== Material to process ==

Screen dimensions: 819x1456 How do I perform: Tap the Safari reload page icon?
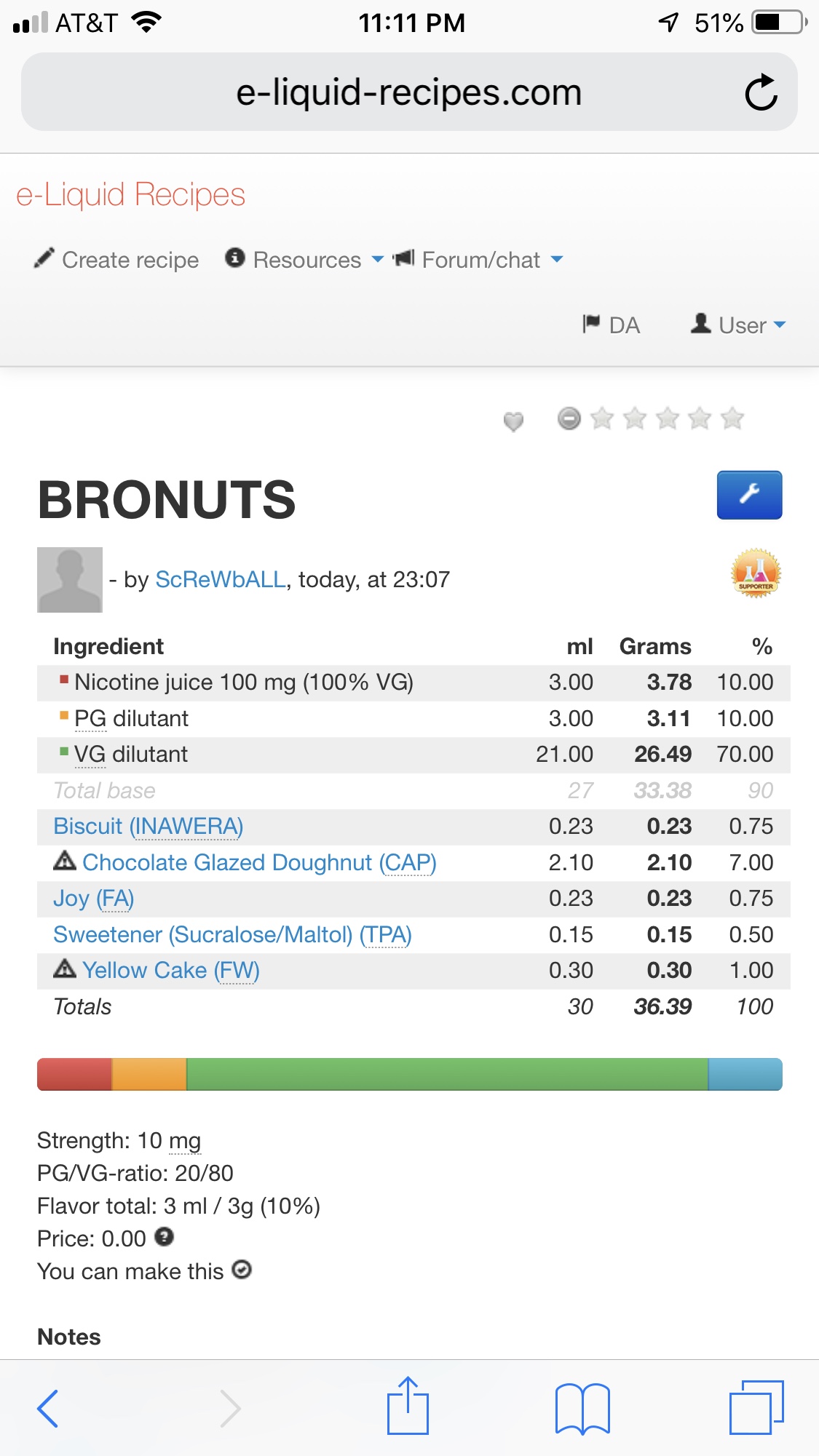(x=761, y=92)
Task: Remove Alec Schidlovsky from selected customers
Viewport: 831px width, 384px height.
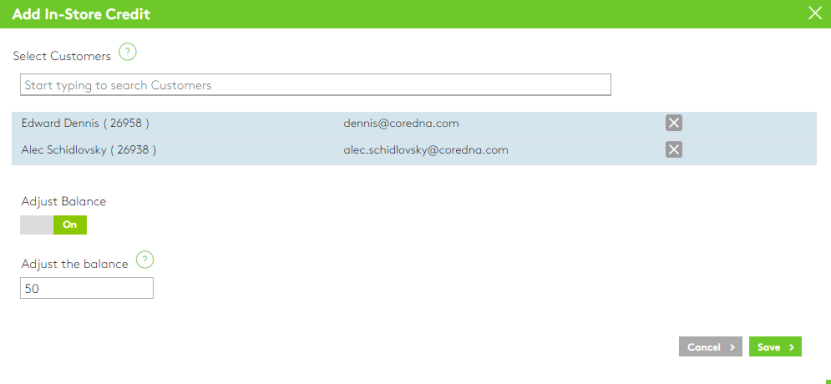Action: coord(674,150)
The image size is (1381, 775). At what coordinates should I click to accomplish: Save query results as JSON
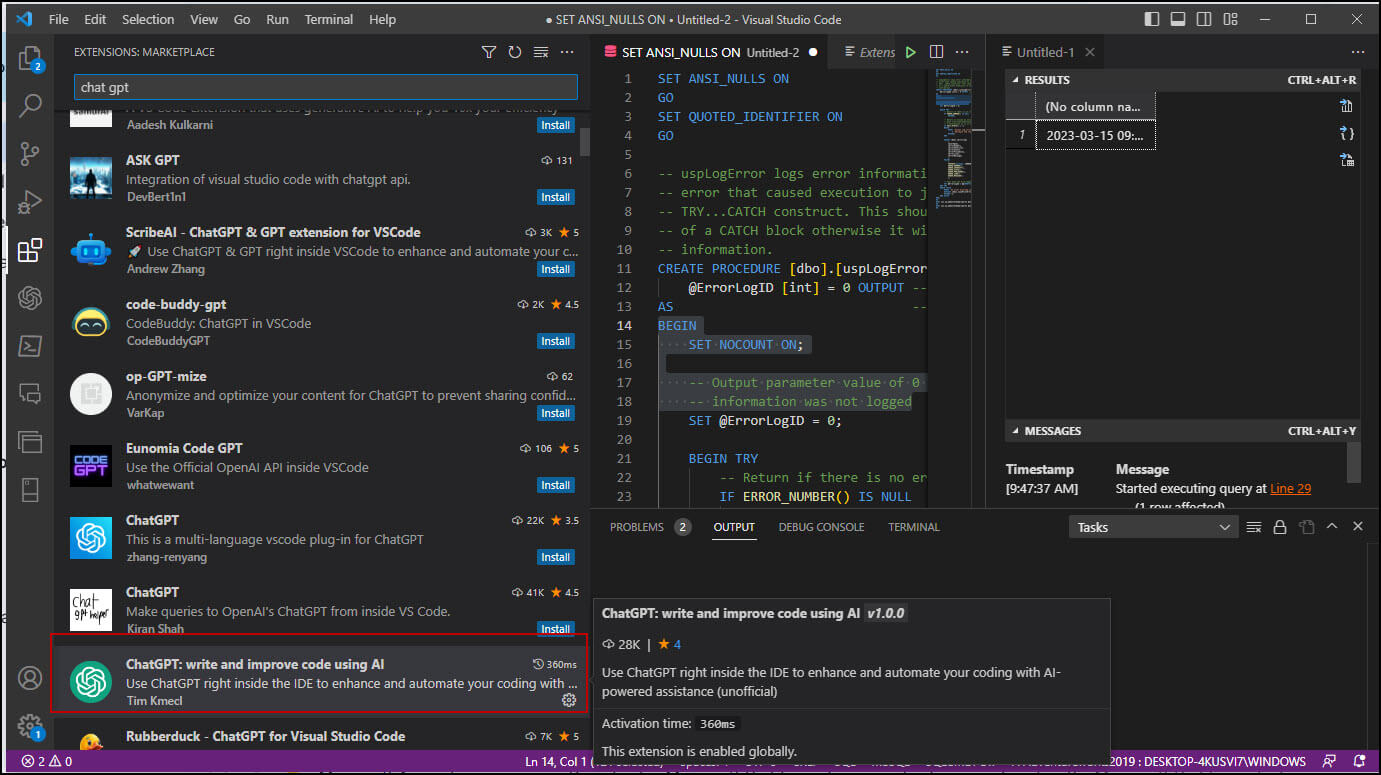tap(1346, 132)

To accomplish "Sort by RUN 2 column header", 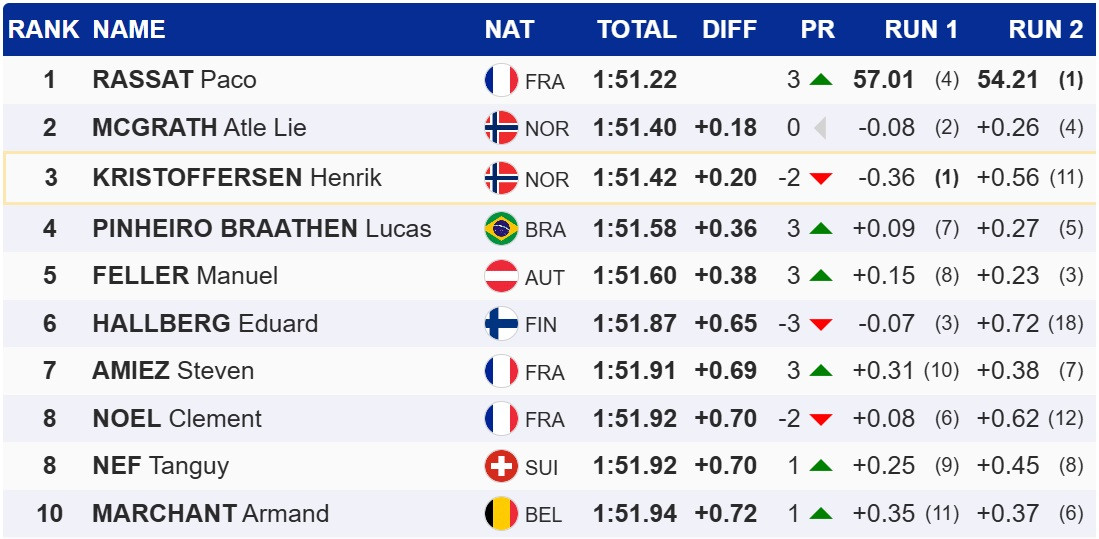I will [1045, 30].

===

Task to carry out – Rewrite the material from its first line through the line containing "tap(1346, 132)", changing "JSON" to "CSV" and keeping everything else the same. Leave the pictures out of your answer.

Answer in full –
Screen dimensions: 819x1456 How do I perform: Tap the Safari reload page icon?
(x=761, y=92)
Task: Remove Alec Schidlovsky from selected customers
Viewport: 831px width, 384px height.
Action: coord(674,150)
The image size is (1381, 775). At what coordinates should I click to accomplish: Save query results as CSV
tap(1346, 132)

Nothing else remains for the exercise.